== Aim ==
Please pick out every line of the records below that contains the word "Instruction" and copy each one.

[Collection entries]
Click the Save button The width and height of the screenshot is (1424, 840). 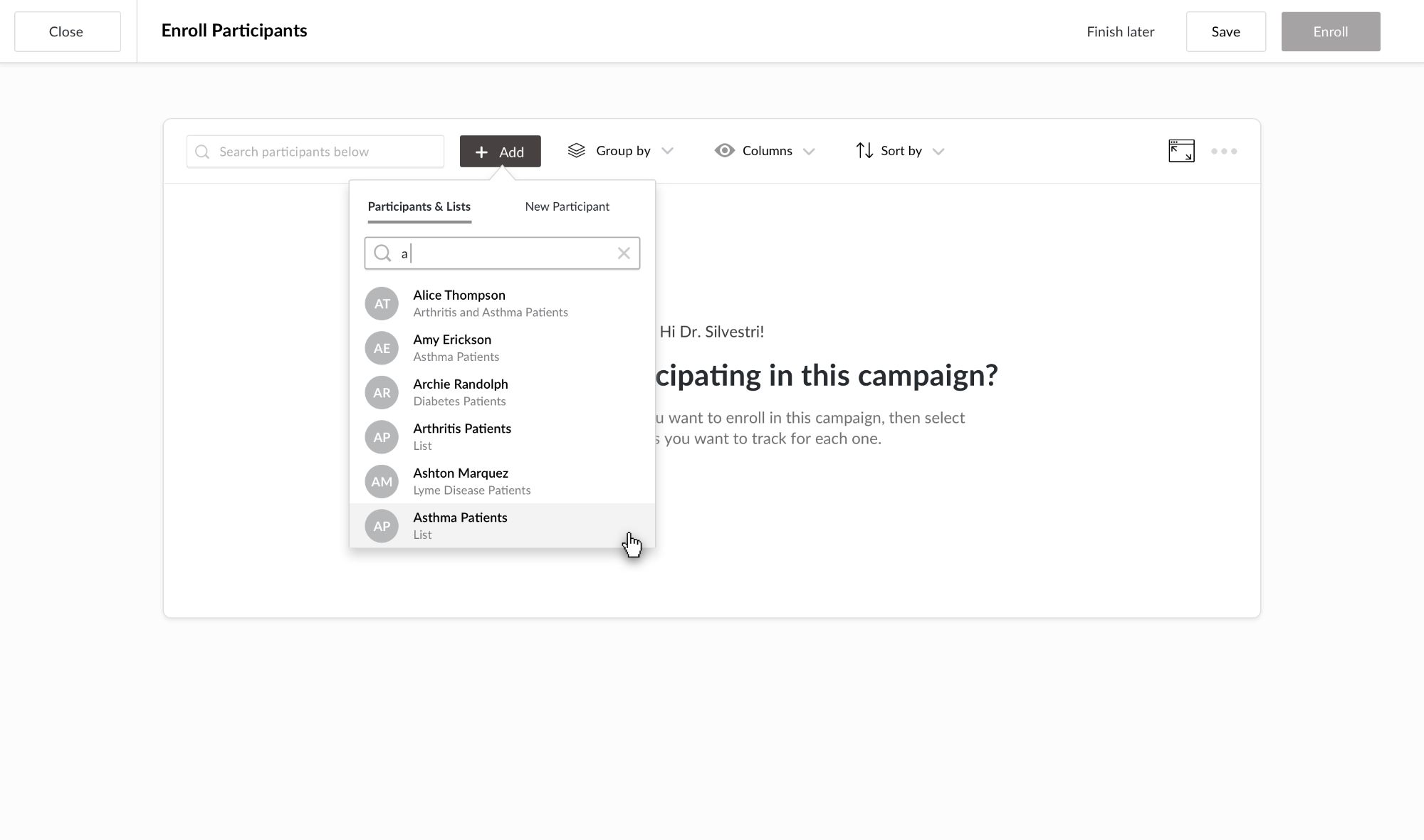coord(1225,31)
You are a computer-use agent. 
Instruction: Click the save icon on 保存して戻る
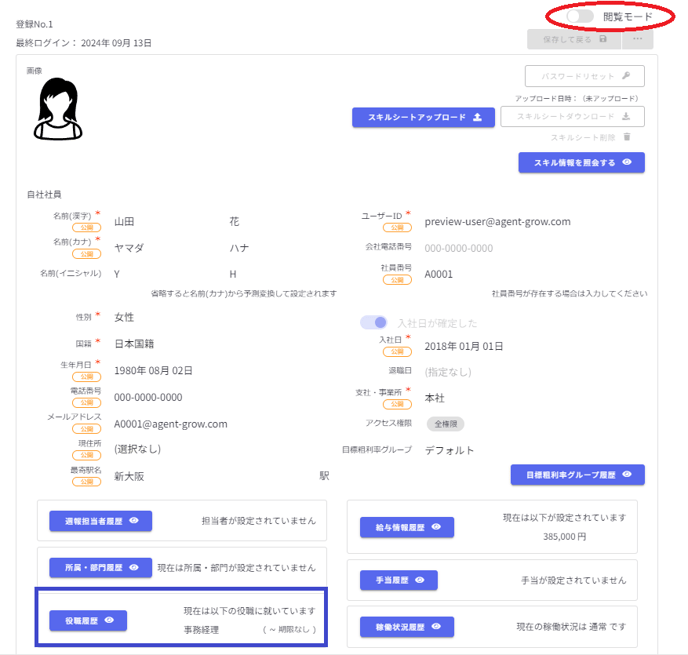(x=603, y=39)
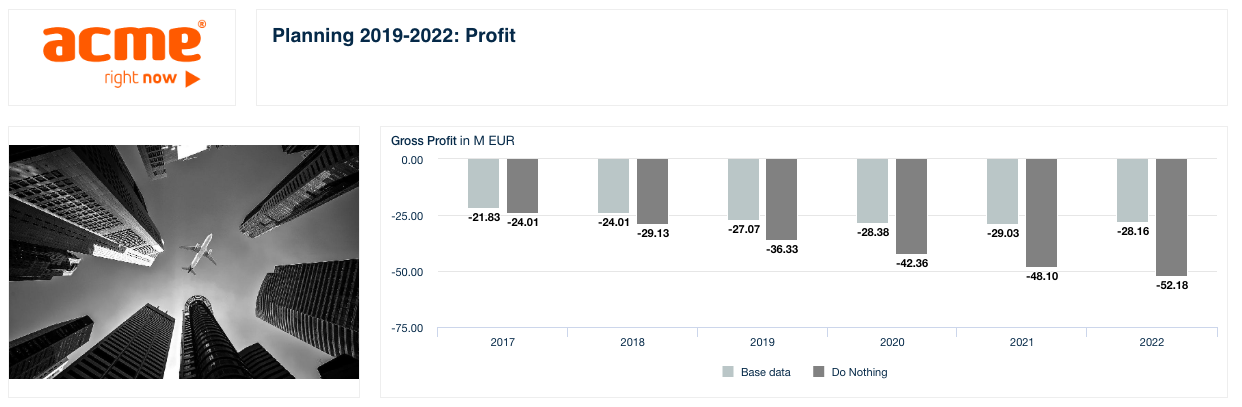Select the 2020 Base data bar

(x=873, y=190)
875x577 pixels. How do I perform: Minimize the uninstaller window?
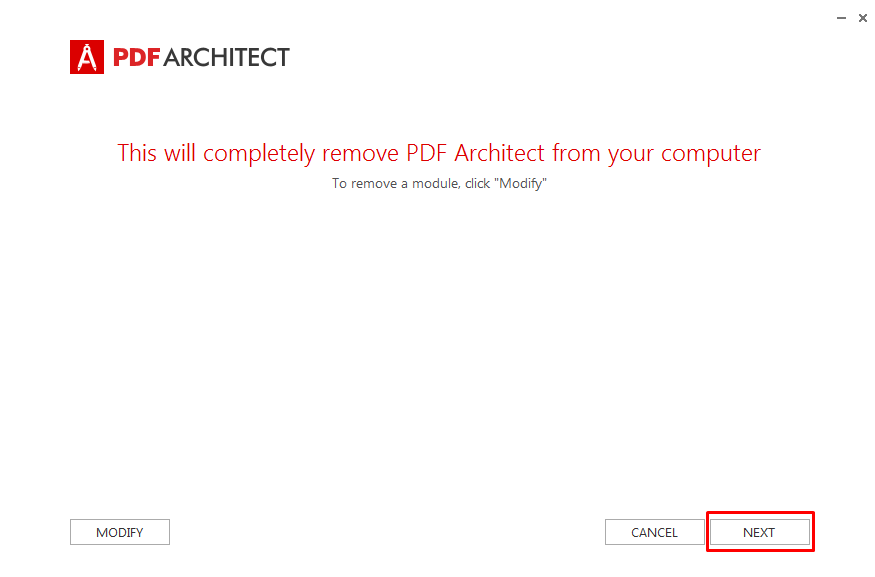coord(841,18)
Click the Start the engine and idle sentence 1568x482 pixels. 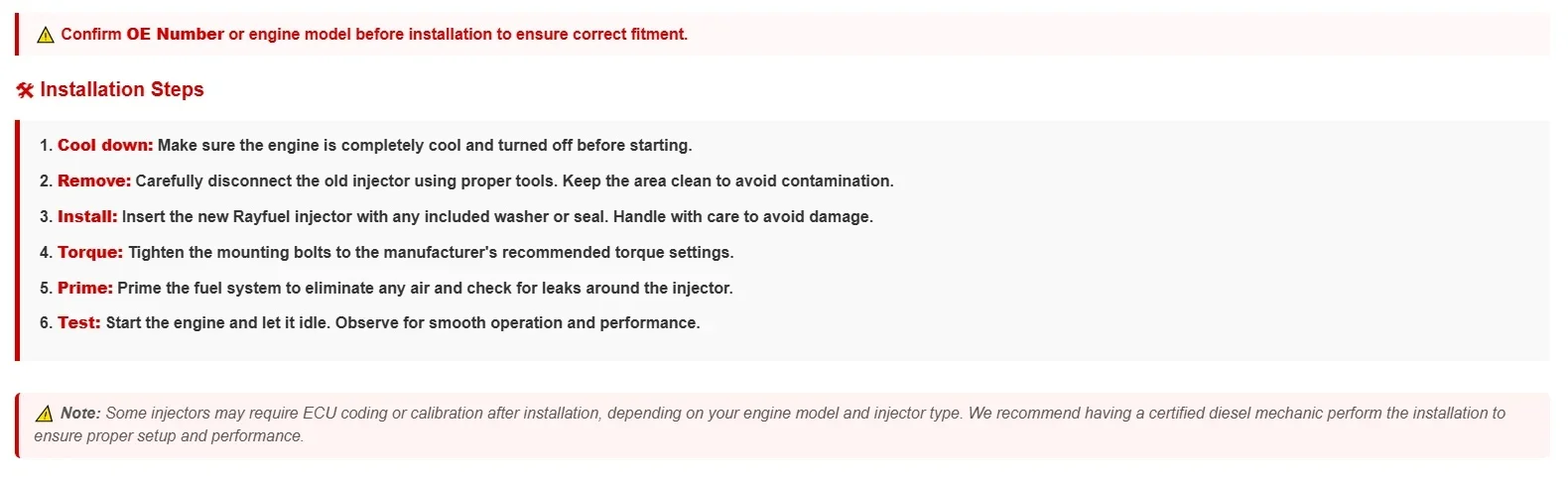(x=403, y=322)
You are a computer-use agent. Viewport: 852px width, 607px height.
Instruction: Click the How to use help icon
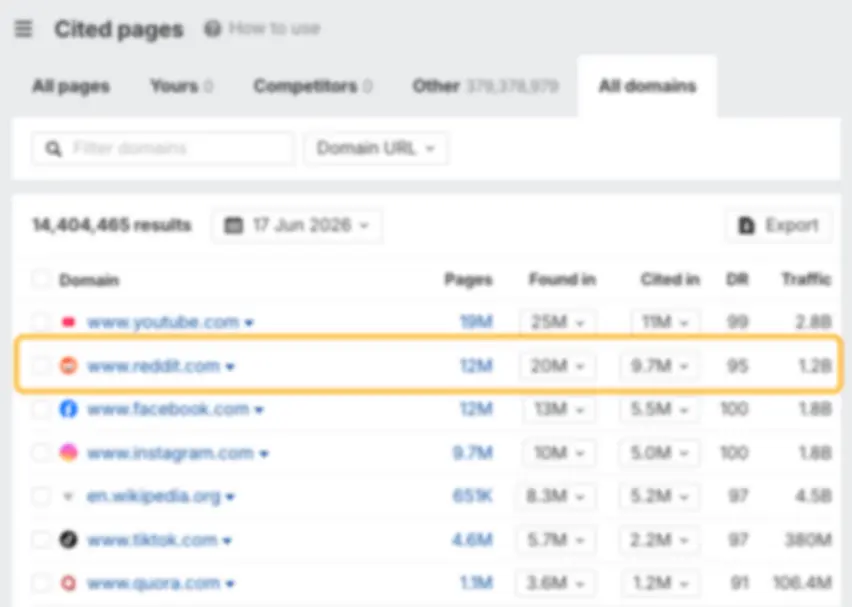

== Exercise response ==
Instruction: Click the save icon on 保存して戻る
Instruction: Click the How to use help icon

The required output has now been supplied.